The fiction film Able Danger premieres in NYC this Friday, May 30th. Showtimes. Here is a short description of the film, clipped from this longer review;

"...Able Danger was a "a classified military intelligence program under the command of the U.S. Special Operations Command (SOCOM). It was created as a result of a directive from the Joint Chiefs of Staff in early October 1999 by the chairman of the Joint Chiefs of Staff, Hugh Shelton, to develop an Information Operations Campaign Plan against transnational terrorism, 'specifically al-Qaeda.'" The story, as alleged by various journalists as well as Congressman Curt Weldon, former Vice Chairman of the Armed Services committee, is that Able Danger members identified the Mohamed Atta terrorist cell prior to 9/11 but were prevented from passing their information on to the FBI. Subsequently, Weldon claimed that 2.5 terabytes of data collected by the Able Danger group was ordered destroyed two years before the 9/11 attack. The 9/11 commission either did not consider or dismissed these allegations, and 9/11 theorists have gone on to claim that Able Danger was actually a program designed to monitor and control Atta and other "patsies" who were the fall guys for the 9/11 attacks.

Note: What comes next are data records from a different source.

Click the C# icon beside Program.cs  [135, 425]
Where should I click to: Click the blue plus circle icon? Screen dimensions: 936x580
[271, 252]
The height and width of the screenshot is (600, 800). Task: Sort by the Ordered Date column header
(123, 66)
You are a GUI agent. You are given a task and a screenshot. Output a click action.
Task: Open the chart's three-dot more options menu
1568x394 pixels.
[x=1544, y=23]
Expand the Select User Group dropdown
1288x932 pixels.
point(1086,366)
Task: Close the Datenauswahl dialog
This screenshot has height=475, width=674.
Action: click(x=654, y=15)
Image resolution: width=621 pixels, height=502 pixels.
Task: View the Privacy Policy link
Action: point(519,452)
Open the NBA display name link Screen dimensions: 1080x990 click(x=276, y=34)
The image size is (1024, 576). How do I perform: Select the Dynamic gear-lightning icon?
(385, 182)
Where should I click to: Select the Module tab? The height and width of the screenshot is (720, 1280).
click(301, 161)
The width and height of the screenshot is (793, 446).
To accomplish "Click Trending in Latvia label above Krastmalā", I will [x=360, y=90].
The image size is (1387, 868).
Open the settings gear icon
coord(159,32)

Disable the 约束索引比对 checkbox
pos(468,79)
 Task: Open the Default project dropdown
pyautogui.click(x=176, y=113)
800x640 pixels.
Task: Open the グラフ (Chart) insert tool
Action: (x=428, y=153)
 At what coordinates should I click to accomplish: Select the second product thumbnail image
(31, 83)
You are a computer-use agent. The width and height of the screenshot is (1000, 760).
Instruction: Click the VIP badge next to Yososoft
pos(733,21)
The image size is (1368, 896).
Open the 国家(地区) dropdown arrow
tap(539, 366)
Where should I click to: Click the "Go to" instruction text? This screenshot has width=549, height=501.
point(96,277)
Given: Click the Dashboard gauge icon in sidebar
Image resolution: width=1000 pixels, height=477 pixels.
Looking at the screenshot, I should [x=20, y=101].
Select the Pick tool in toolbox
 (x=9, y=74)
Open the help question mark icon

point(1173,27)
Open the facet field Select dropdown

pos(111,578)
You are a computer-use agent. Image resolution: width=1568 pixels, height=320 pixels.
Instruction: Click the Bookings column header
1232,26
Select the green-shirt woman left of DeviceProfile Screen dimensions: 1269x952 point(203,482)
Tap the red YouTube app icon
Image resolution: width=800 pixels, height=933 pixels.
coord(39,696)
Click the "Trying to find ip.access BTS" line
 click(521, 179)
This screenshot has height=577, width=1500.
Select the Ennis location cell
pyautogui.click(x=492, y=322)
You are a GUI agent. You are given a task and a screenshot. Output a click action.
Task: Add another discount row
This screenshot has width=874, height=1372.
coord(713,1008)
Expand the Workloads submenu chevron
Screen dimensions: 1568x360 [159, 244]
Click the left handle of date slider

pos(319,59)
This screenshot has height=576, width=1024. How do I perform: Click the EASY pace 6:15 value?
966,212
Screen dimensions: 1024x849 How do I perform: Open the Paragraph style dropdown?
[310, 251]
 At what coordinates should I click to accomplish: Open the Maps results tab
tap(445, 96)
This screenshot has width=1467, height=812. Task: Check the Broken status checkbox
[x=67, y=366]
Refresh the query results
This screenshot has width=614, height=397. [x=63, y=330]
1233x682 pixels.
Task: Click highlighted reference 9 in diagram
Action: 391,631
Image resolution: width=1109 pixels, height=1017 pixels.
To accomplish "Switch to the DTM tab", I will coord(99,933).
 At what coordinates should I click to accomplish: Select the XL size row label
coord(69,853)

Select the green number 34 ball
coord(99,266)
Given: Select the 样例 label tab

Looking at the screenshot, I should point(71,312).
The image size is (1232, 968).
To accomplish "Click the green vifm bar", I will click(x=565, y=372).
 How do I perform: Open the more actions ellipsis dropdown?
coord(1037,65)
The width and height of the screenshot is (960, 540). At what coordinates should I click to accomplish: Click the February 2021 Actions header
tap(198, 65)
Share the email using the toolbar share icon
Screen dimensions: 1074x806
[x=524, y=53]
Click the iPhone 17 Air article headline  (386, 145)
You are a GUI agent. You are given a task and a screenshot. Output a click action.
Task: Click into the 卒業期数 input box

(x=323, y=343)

Able Danger the movie takes the real-life mystery of the intelligence operation and uses it as the basis for a spirited and blackly comic neo-noir set all over Manhattan and Brooklyn. Thomas Flynn is a 9/11 theorist, author of a conspiracy expose, and manager of a coffee shop named Vox Pop. When an Eastern European femme fatale, Kasia, played by Elina Lowensohn, enters the picture, Flynn is rapidly learns just how much he is on to when he is plunged into a netherworld of shadow ops, New American Century puppeteers, and smartly-accented henchmen. Reworking classic spy movie tropes for the post-9/11 age, Krik uses flashes of dark comedy, an affection for the film noir genre and the perfect eyebrow-half-cocked attitude towards his subject matter to create a fast-paced and entertaining story. He's aided quite a bit by Aaron Nee, one of Filmmaker's "25 New Faces" of 2006, who stars here as Flynn and gives an appealing performance as the Williamsburg underground reporter who, like a character in a '60s John Frankenheimer film, knows a bit more than he should. With its black-and-white cinematography and visual imagination (the film mixes in color dream sequences and text-overwritten surveillance footage), the film is bit reminiscent of Darren Aronofsky's debut, Pi, as well as Hal Hartley's recent Fay Grim, but Krik's low-fi riff on the conspiracy thriller has a charm all its own. "In case you didn't know," Krik writes, Able Danger is based on a 'true story'... Vox Pop really exists, the author and the book featured in the movie really exists, Able Danger program really existed, all the 'conspiracies' mentioned in the movie are true..."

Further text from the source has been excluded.